The trade off between memory and disk

Now the paper explicitly ruled out applying these sort of comparisons to PCs – citing limited flexibility in system design options and different economics. But we won’t be so cautious.

So what are the trade offs today? Well let us consider a case with 2TB SSD disks. These cost about £500 (and probably about $500, we are approximating) and let’s say we are going with a RAID 5 arrangement – so actually we need 4 ‘disks per disk’ and the cost is then 0.0001 penny per kilobyte (about 4 orders of magnitude less than 35 years ago).

And memory – for simplicity we are going to say 128GB of DRAM costs us £1000 (an over-estimate but fine for this sort of calculation). That means memory costs about 0.001p per KB – so the cost of both media has fallen hugely.

To make the calculation we need to look at access times. We’ll assume that we can access (read) a 4KB page on our SSD in 100 microseconds, so can handle 10,000 such reads a second. Four KB of memory costs us 0.004p and our disk costs us 20p/a/s. So following the logic in the original paper – if we stored a page in memory it has cost us 0.004p but saved 20p in a second, so if we save a page every 5000 seconds we have cost 20p – the break even point.

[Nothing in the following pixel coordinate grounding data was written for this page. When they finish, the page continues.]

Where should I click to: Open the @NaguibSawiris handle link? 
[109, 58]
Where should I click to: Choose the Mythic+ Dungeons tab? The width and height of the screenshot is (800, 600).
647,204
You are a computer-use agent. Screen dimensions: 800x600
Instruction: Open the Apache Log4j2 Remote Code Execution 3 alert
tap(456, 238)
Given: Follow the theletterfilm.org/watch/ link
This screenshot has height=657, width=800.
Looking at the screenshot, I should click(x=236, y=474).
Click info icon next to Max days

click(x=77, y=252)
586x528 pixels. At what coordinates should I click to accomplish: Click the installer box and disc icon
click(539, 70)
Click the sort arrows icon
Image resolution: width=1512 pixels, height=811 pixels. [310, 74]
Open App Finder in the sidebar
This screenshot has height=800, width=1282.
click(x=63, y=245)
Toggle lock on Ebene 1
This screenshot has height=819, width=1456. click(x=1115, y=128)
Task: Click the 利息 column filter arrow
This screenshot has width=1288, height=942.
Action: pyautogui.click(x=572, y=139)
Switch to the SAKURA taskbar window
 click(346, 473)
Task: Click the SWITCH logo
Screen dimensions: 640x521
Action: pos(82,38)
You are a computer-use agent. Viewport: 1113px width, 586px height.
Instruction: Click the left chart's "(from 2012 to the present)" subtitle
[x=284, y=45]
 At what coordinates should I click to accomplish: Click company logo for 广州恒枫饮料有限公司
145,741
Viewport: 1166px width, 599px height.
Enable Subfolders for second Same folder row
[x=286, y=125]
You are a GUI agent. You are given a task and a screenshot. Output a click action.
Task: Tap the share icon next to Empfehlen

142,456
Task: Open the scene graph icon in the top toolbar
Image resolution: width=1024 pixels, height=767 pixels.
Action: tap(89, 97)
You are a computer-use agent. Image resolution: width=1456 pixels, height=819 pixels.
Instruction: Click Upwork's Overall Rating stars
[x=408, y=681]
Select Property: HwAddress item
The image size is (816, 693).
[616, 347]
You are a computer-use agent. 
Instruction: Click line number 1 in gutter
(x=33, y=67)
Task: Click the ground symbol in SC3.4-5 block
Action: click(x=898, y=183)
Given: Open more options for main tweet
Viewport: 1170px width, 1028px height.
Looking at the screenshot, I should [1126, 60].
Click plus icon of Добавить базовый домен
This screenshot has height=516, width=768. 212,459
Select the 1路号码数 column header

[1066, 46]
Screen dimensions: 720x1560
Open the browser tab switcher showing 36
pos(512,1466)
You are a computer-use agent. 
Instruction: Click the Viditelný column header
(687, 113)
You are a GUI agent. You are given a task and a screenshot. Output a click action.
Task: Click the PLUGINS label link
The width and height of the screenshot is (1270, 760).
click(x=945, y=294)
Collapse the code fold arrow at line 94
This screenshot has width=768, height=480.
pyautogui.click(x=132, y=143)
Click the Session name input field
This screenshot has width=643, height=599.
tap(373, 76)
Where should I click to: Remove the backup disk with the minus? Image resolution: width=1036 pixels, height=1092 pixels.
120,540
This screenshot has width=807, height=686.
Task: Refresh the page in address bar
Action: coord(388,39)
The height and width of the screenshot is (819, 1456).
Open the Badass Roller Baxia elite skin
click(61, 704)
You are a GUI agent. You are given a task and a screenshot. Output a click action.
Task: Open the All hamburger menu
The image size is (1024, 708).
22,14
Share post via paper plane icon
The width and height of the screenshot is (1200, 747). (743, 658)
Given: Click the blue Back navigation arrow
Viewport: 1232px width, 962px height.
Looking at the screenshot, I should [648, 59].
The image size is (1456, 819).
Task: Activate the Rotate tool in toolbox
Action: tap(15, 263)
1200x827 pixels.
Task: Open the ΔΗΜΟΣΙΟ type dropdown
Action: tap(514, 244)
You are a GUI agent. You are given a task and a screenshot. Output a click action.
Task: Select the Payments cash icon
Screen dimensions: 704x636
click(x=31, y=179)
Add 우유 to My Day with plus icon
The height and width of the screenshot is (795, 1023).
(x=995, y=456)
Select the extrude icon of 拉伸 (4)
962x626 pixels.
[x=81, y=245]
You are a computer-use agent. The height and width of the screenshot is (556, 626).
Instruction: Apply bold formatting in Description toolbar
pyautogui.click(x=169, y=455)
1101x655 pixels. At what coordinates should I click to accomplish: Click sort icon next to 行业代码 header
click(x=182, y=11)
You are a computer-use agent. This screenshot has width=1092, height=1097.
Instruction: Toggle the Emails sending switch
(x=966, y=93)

Alternatively we can think of this as meaning our caching or virtual memory schemes should target those pages that are accessed every 5000 seconds – about an hour and a half! The problem with that is that it implies a memory system of roughly 16TB to be truly efficient.

The tradeoff between memory and computing power

As mentioned above, back in 1985, computing power was estimated to cost about $50,000 per Million Instructions Per Second (MIPS). These days single core designs are essentially obsolete and so it’s harder to put a price on MIPS – good parallel software will drive much better performance from a set of 3GHz cores than hoping a single core’s 5GHz burst speed will get you there. But, as we are making estimates here we will opt for 3000 MIPS costing you £500 and so a single MIPS costing £0.17, and a single instruction per second costing (again approximating) 0.00002 pence.

Toughly speaking we have a byte of memory costing 0.000001p – maybe 20 times cheaper than an instruction. This suggests that there isn’t much to be gained in data compression at all.

But there are some big assumptions here – again that we have all the memory we need and that there is no instruction cost in having lots of memory.

A very first draft…

Our proposal here is to meet this need to use a memory space much greater than the locally available low-latency storage head on. The problems faced by programmers of today’s many- and multi-core devices are, in a sense, far from new: in the 1960s an earlier generation of programmers, experimenting with virtual memory and time-sharing computers, and using programs generated by the first generation of high-level languages were struck down by the phenomenon of thrashing, where computing time was lost to excessive memory management [23]. The solutions we propose here draw on the lessons learned at that time, but significantly adapt the methods to account for the realities of using multicore devices with very limited local storage.

We propose to enable virtual memory [24] for such systems, using a novel form of paging which, instead of transferring whole pages across the memory hierarchy, concentrates on a minimal transfer of partial pages [50]. Here hard faults still impose a significant penalty of lost cycles but the cost of paging in and out of memory is amortised across multiple memory reads and writes. This avoids unnecessary transfer and limits congestion in the memory interconnect, which we find to be a significant determinant of program performance.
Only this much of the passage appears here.